The character of Davide was influenced by me, but also by my husband and by other people I've had the pleasure to know in my life. For instance, some of the conversations Emily has with Davide (such as the one above) are very similar to the conversations I've had with my husband. One or two scenes in Ask Me if I'm Happy even started out as nearly verbatim recollections of the mini "lectures" Alessandro is prone to delivering, which were then tweaked to suit the characters better.
However, Davide's fatigue after a day spent speaking English with Emily is something he has in common with me. I know first-hand how exhausting it can be to try to think and speak for an extended length of time in a language different from my own, after all. I see Davide as a man outside of his own time, a gentleman and a scholar, and his sense of being lost in a time and place which no longer seems to value these attributes is something I've observed all around me, in family and friends alike.
Of course, there are negative aspects to these characters, too – and to most of the characters I write. If there's a chance to go in depth, I will write them as they are, warts and all. I believe that it's vital for a reader to see these imperfections if they really want to sympathize, empathize and believe in these characters as real people.
Sometimes the characters are aware of their flaws: Emily knows she has a tendency to "dig in her heels" at the worst moment possible in a given situation, yet she is helpless to do anything else when challenged. Davide's past has embittered him somewhat to the world around him and even though he tries not to let it show, his latent anger and resentment sometimes surface.
One of my favorite threads in the story involves the repeated, minor interactions Davide has with a rather unpleasant elderly gentleman who lives in his building. I wanted people to see a slightly less gentlemanly, more natural side to Davide, and his slightly antagonistic encounters with Signore Montanari were (I have to admit) a fun way to do it.
…he resumed running, this time for home.
There wasn’t even a breeze as he headed downhill, carefully picking his way and gaining speed.
One, two, three, four—one, two, three, four…
Soon the soothing repetition was back in place and he concentrated on that for a while. The closer he got to the city, the hotter the day became, and he reduced his pace to a quick walk by the time he reached the center of town. Winding back to his palazzo, the idea of a shower and a nap to escape the heat had already taken on an irresistible appeal.
Stepping inside the lobby area of his building, he paused to check his mailbox, even though he could see the space behind the narrow Plexiglas window was empty. Glancing down he found a jagged thread of blood trailing down from his knee to soak into his sock. With a sigh, he turned to ascend the stairs and tugged his shirt up to wipe his face again.
“Eh, Magnani!” an elderly voice called. Davide paused halfway up to the first landing to see who it was.
“Sì?” he called back, before understanding he’d have to go back down to find out what they wanted. Once in the lobby, he braced himself for what he knew would be an unpleasant encounter. “Signor Montanari, come sta?”

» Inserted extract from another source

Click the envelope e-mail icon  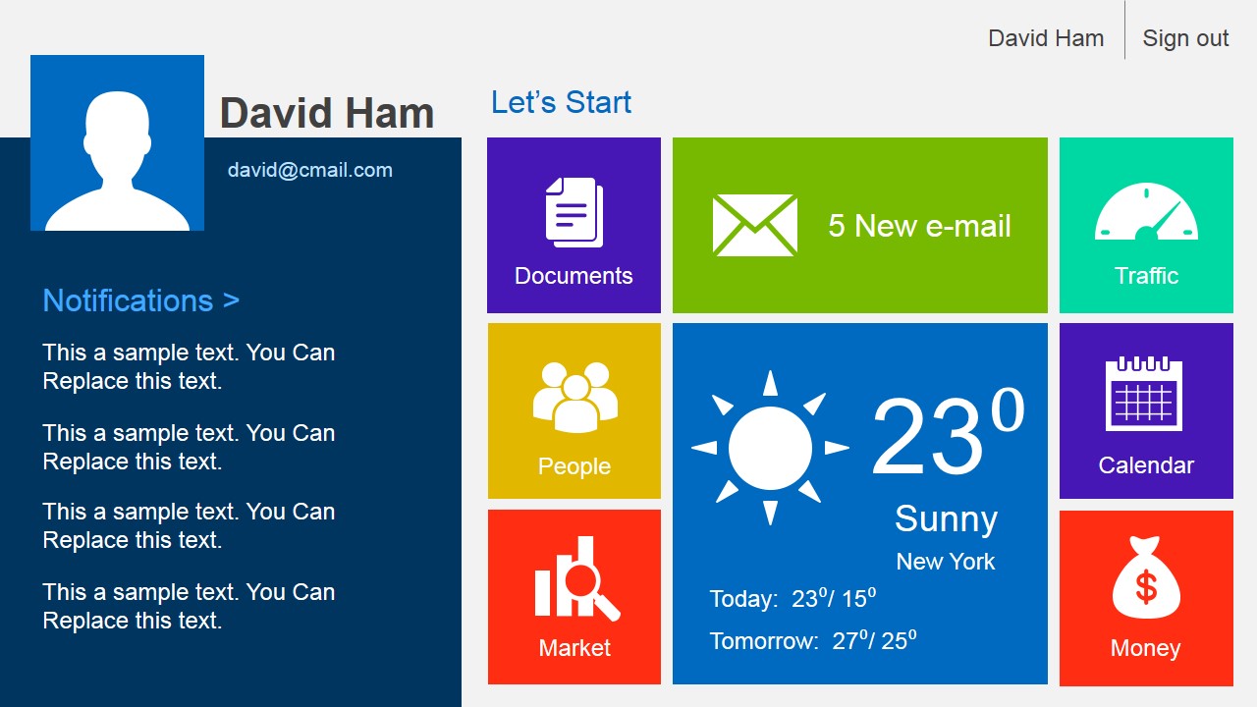tap(754, 225)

“Prendi la tua posta. Your mail was in my box again,” the old man scolded, as though Davide had done it himself.
“Mi dispiace; I’ve told them several times they’re putting it in the wrong box. I don’t know why they do.”
Mr. Montanari grunted in response and looked Davide up and down, wrinkling his nose in obvious distaste for the younger man’s unkempt condition. Annoyed, Davide again pulled up the bottom of his t-shirt and wiped his face with it, exposing his stomach, well aware this would lead to even more unpleasantness in the future.
For now, his neighbor did his best to turn on his heel—a shuffle step punctuated with the rubberized thump of his cane—and pretend to ignore him.
So, do I share any of these possibly unpleasant traits with them? Perhaps, yes. Or, perhaps not. At the very least, I can recognize shades of myself and my loved ones in every character I write, which further enriches the experience of writing them.
I hope it enriches the experience of reading them, as well.